=== Task to complete ===
Quote exactly, and only, the lines of the material below from the line with "You are a GUI" through the line with "The width and".

=== Material for this task ===
=-=-=-=-=

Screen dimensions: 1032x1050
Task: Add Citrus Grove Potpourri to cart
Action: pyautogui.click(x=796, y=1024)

=-=-=-=-=

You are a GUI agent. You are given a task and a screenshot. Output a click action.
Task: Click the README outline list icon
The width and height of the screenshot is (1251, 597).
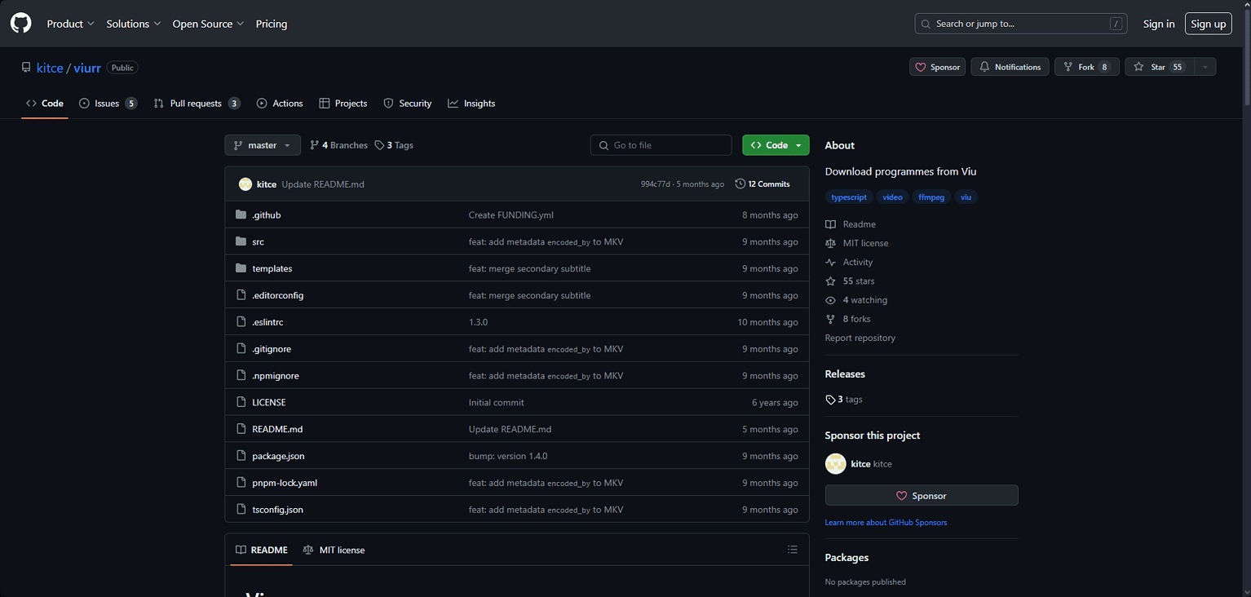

=-=-=-=-=

=== Answer area ===
You are a GUI agent. You are given a task and a screenshot. Output a click action.
Task: Click the README outline list icon
The width and height of the screenshot is (1251, 597).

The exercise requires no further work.